LESERSTIMME
Sein und Bewusstsein
Betrifft: „Gesetzlich in Ordnung, moralisch nicht vertretbar“von T. Mayer der Standard, 28. 3. 2016 Wie notwendig es ist, bei der Verwendung des Politgehaltes keine Unklarheiten aufkommen zu lassen, das zeigt die Diskussion um das Doppelgehalt des SPÖ-Bürgermeisters von Traiskirchen, Andreas Babler. Bis zum Osterwochenende 2016 war er für viele Menschen inner- und außerhalb der SPÖ ein Hoffnungsträger. Er stand für eine soziale Alternative zum Rechtskurs der Partei unter Faymann und schien auch als Person das Kontrastprogramm zur Parteispitze zu sein.
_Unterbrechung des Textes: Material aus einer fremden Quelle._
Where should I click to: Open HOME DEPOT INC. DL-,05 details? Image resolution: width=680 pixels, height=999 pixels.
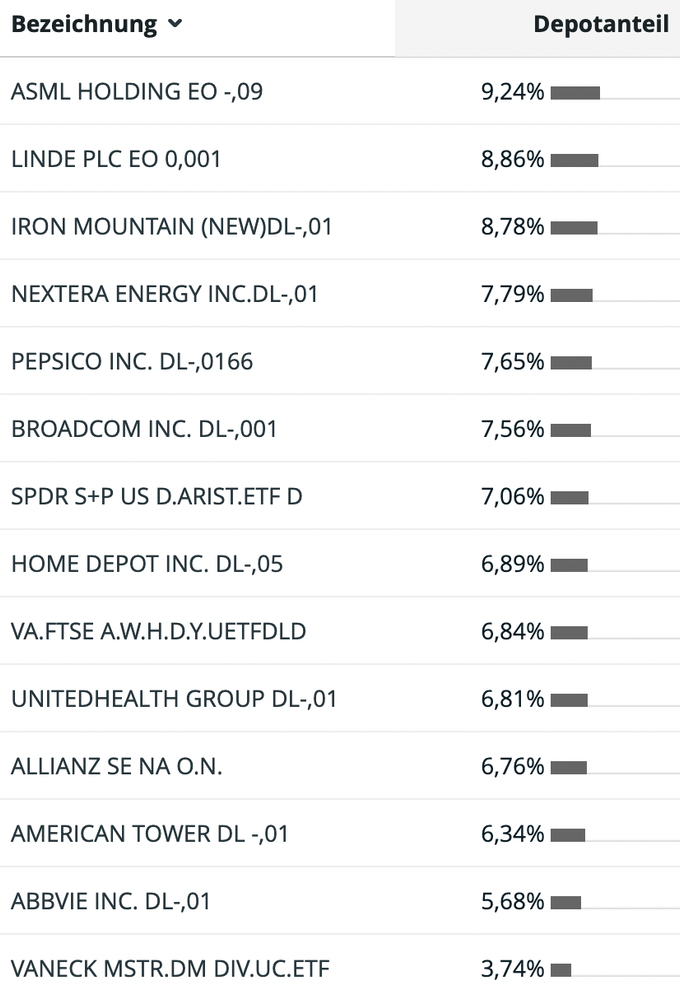click(x=147, y=564)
Babler hat nichts Ungesetzliches getan. Aber er hat zusätzlich zu seinem Bürgermeistergehalt von 7383 Euro brutto als Gemein- deangestellter 3928 Euro brutto bezogen, insgesamt etwa 11.300 Euro brutto. Von einer genauen Aufstellung über die Verwendung dieser Mittel für soziale Zwecke ist nichts bekannt, obwohl davon auszugehen ist, dass es Spenden gegeben hat.
Ob aus freien Stücken – oder als die Veröffentlichung dieser Summen durch die FP im Raum stand, Babler hat auf sein Zweitgehalt verzichtet. Damit handelt er anders als andere SPÖ-Spitzenpolitiker. Beispielsweise ließ sich der Bürgermeister von Knittelfeld in der Steiermark, Gerald Schmid, zusätzlich zu seinem Bürgermeisterjob noch von der Gemeinde als Projektmanager und -controller anstellen: Die oppositionelle KPÖ kritisierte das, auch eine SPÖ-Gemeinderätin ging mit ihrer Kritik an diesem Doppelbezug an die Öffentlichkeit. Gerald Schmid kassiert weiterhin zwei Bezüge.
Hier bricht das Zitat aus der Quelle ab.